Wednesday, February 15, 2006

The Meaning of Success


If you are new to this blog, you may not be familiar with the "Life Lessons in a Time of War" posts that appear here and there. I offer them occasionally as pauses in the rush of news and events and debate; as simple reflections that may contain a sporadic hint on how we may live independently and peacefully amid conflict and injustice. The one that follows is a small meditation on the definition of success.

The dictionary says that "success" is "the accomplishment of an aim or purpose; the attainment of popularity or profit."

Well, is that what it is? Money, fame, achievement? Is that a successful life? If so, then why are the wealthy so often miserable, and the famous, decrepit? Does money prevent illness? Does fame attract happiness?

Perhaps you have, in your own life, felt the black, panic-stricken emptiness of separation or divorce. If not, then you are in the blessed minority amongst adults in our culture. Or perhaps you have suffered from a mental illness, and agonized under the leaden shroud of depression or the needle edges of anxiety or obsession. If not, you have escaped a darkness that befalls nearly a third of Americans.

It is even more likely, though, that you have sometime felt lonely and desolate, as if dropped by Fortune onto the cold rock of Time. If you have never experienced this, then your life is the rarest of beauties, no matter its outward form or appearance. You have known such success as Hollywood icons and oil magnates can only dream about.

Yet we have been trained to believe that a successful life is that and not this; that it must include wealth, fame, power over others, and perhaps a manifest measure of institutional control or entitlement, in order for there to be success.

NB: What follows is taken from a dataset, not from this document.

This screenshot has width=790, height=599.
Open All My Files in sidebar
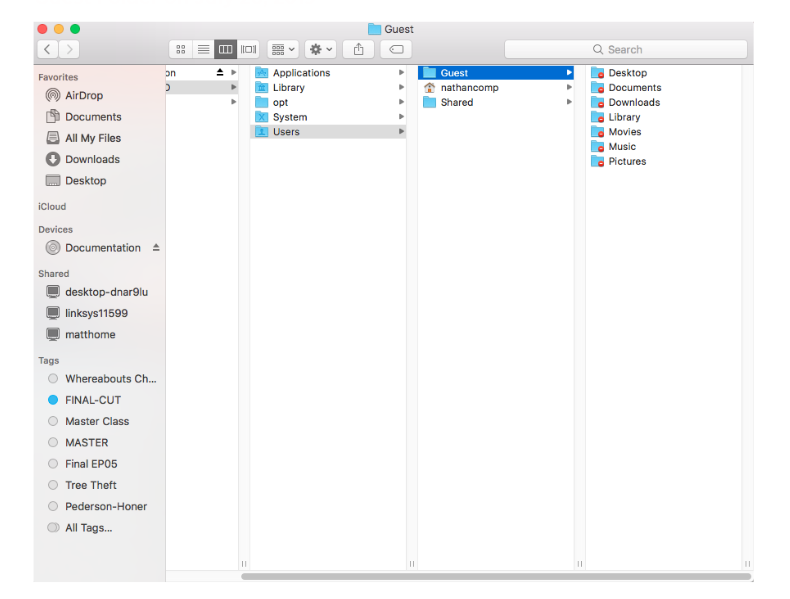click(x=92, y=138)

These things are all, of course, lies. They show us what we might have, not what we can be, nor even what we already are.

The truly successful life stands on its own; needs no props of glory or accumulation. Its roots reach deep into the earth; it stands tall but not stiff; it flexes but does not waver; it yields but is ever firm.

If you have suffered, then perhaps this is all clear to you already. Divorce does not arise from a lack of money, but a poverty of communication. We do not become ill from a want of fame or power, but from obstructions within the physical and psychic self. We are not made lonely by anonymity or material loss, but by fear and suspicion. We do not lose in life because we lose our possessions; but because we lose love.

Tear away the shroud of belief that obscures it, and the love you were born with will be returned to you from within, as clear and light and warm as an infant's breath or a lover's smile. Then you will know—in whatever form it may arrive for you—the meaning of success.